Personal information
- Date of birth: 10 September 1955 (age 70)
- Place of birth: Belgium
- Position: Midfielder

Senior career*
- Years: Team / Apps / (Gls)
- 1968–1975: Anderlecht
- 1975–1977: Union SG
- 1977–1983: Ninove
- 1983–1986: Lombeek
- 1986–1987: Vorst

Managerial career
- 1983–1986: Lombeek
- 1986–1987: Vorst
- 1987–1990: Tienen
- 1990–1992: Anderlecht (youth)
- 1992: Eendracht Aalst
- 1993–1995: Tienen
- 1995–1997: Standaard Wetteren
- 1997–1998: Standard Liège (assistant)
- 1998–1999: Strombeek
- 1999–2002: ZD Oud-Heverlee
- 2002–2004: OH Leuven
- 2004–2005: Denderleeuw EH
- 2005: Tienen
- 2005–2007: Dender EH
- 2008: Sint-Niklaas
- 2008–2009: Oostende
- 2009–2010: OH Leuven
- 2010–2012: VW Hamme
- 2012–2013: Dender EH
- 2013: Union SG
- 2014: Temse
- 2014–2015: Eendracht Zele
- 2016–2017: Dender EH
- 2017: Tienen
- 2017–2019: Ninove
- 2019–2020: Londerzeel
- 2022: Lokeren-Temse

= Jean-Pierre Vande Velde =

Belgian footballer

Jean-Pierre Vande Velde (born 10 September 1955) is a Belgian football manager and former player who is currently unemployed after most recently managing Lokeren-Temse playing in the Belgian Division 2.

Vande Velde has a managerial career of 30 years, including spells at Belgian giants Anderlecht (as youth trainer) and Standard Liège (as assistant). His major success was guiding Dender EH from the Belgian Third Division into the Belgian Pro League between 2005 and 2007. Other clubs include Oostende and OH Leuven.

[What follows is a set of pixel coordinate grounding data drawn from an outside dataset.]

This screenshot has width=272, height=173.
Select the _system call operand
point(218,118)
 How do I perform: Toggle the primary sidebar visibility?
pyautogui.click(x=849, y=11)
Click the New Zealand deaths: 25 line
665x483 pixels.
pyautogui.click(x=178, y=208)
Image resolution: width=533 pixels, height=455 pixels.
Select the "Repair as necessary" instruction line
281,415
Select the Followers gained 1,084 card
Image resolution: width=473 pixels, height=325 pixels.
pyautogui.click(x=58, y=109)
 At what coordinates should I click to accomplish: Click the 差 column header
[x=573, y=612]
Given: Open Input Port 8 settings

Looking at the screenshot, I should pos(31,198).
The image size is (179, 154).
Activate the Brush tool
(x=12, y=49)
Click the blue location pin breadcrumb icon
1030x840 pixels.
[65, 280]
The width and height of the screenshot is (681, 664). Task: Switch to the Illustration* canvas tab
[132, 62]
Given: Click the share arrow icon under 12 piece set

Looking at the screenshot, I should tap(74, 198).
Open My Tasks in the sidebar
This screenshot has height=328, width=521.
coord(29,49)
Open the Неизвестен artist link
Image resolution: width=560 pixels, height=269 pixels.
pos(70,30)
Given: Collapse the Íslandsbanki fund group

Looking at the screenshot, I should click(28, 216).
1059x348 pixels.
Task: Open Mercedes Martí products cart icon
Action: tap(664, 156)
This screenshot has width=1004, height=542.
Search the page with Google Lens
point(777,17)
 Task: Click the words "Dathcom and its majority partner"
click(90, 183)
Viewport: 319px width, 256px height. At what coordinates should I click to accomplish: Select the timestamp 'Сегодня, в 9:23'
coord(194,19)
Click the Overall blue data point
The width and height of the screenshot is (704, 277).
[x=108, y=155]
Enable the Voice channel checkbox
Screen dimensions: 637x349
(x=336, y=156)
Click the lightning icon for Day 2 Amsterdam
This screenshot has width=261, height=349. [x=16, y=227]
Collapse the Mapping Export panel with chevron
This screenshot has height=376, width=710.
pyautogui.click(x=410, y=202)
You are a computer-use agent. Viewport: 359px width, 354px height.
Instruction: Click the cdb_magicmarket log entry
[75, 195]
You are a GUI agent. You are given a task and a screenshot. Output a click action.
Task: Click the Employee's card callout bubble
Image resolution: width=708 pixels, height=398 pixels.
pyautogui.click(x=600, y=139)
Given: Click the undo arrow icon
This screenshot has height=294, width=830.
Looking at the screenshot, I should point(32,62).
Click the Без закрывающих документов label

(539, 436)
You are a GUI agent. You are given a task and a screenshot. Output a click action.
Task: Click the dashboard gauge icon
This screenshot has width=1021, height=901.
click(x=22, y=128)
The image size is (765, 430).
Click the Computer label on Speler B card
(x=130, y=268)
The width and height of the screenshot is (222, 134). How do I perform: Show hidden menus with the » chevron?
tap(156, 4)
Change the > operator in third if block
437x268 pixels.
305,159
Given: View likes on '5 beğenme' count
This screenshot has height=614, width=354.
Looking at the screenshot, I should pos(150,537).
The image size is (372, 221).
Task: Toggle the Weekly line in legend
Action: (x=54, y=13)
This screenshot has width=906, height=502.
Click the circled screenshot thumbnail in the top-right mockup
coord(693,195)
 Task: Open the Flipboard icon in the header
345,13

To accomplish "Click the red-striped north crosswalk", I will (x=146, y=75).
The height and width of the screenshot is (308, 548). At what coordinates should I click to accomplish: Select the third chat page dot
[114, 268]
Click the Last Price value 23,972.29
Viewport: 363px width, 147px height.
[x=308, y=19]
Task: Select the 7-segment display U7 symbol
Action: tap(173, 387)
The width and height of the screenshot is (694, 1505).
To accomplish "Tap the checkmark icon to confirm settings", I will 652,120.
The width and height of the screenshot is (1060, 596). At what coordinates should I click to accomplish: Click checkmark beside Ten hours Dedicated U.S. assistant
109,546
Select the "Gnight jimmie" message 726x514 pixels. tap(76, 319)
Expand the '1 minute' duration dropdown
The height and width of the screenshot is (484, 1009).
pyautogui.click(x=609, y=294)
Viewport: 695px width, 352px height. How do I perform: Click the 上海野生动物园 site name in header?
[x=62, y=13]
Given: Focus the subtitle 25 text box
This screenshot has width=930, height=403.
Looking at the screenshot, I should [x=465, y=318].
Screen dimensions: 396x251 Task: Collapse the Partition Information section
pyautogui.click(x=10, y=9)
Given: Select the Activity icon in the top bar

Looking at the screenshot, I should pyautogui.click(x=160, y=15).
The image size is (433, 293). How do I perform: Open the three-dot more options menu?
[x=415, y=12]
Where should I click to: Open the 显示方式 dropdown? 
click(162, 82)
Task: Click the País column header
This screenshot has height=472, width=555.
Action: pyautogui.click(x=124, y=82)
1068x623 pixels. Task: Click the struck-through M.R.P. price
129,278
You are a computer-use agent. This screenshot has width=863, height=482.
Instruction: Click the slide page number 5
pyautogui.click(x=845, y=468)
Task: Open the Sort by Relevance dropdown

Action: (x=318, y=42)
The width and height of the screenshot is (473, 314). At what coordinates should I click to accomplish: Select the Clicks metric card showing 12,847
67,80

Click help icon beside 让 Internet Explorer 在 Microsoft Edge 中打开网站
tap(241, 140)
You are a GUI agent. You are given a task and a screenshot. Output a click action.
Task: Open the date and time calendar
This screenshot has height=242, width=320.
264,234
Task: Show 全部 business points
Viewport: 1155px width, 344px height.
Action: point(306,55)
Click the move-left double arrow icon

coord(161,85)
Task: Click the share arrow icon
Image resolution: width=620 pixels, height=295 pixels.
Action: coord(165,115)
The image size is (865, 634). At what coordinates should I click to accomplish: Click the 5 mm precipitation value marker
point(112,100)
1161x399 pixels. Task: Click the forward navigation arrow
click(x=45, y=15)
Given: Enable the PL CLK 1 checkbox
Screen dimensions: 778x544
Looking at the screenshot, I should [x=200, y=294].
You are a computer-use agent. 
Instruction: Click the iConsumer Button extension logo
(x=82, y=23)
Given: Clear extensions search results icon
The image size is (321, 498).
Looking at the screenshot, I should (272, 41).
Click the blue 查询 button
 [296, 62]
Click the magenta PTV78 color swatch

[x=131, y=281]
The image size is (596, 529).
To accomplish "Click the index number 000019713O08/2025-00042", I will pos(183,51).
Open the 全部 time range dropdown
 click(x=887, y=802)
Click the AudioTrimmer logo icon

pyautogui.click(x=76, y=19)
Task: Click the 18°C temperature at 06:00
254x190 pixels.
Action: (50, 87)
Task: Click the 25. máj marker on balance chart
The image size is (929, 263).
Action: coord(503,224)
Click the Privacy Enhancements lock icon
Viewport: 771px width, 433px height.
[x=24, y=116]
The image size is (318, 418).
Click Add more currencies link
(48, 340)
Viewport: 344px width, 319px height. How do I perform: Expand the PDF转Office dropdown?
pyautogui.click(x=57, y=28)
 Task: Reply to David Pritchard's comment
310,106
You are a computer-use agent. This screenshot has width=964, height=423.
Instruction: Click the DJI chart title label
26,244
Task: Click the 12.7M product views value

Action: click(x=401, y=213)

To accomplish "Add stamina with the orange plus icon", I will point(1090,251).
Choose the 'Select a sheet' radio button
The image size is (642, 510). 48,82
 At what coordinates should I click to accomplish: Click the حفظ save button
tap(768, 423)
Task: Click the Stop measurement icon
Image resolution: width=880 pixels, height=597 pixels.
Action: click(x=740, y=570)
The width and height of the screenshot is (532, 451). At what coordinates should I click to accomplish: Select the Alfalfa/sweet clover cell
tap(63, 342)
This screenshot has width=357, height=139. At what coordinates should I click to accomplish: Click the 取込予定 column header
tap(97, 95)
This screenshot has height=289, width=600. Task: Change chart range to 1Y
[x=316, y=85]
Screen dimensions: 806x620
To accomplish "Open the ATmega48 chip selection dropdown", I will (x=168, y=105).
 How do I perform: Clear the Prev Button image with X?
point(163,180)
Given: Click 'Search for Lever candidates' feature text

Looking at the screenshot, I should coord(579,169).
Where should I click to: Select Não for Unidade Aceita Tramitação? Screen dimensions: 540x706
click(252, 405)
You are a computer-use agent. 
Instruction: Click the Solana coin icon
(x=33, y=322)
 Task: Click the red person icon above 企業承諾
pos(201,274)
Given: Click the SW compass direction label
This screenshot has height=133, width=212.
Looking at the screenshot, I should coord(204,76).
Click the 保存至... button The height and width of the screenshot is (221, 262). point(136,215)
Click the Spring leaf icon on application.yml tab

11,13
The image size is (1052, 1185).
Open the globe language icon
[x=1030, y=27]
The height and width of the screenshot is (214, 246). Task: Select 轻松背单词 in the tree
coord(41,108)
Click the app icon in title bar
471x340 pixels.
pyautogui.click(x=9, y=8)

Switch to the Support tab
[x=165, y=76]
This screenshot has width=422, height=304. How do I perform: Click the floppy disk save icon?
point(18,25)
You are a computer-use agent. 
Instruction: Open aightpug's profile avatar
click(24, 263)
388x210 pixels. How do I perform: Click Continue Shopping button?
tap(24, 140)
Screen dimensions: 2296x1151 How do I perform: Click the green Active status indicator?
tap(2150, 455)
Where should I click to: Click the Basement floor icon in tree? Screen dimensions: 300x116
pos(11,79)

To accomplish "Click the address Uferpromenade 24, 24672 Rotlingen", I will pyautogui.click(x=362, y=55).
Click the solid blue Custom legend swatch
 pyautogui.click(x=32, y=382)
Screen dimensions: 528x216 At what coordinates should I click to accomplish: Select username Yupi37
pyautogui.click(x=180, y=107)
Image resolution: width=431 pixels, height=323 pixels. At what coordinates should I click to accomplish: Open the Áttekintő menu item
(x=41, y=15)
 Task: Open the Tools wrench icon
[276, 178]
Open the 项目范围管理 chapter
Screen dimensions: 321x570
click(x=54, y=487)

In February 2014, Vande Velde took over from Colin Andrews as head coach at Temse and narrowly saved the team from relegation. In spite of that he was released at the end of the season. He then took charge at Eendracht Zele but was released with one match to go as Zele was relegated from the 2014–15 Belgian Third Division. In 2016, he returned to Dender EH, now playing in the Belgian First Amateur Division.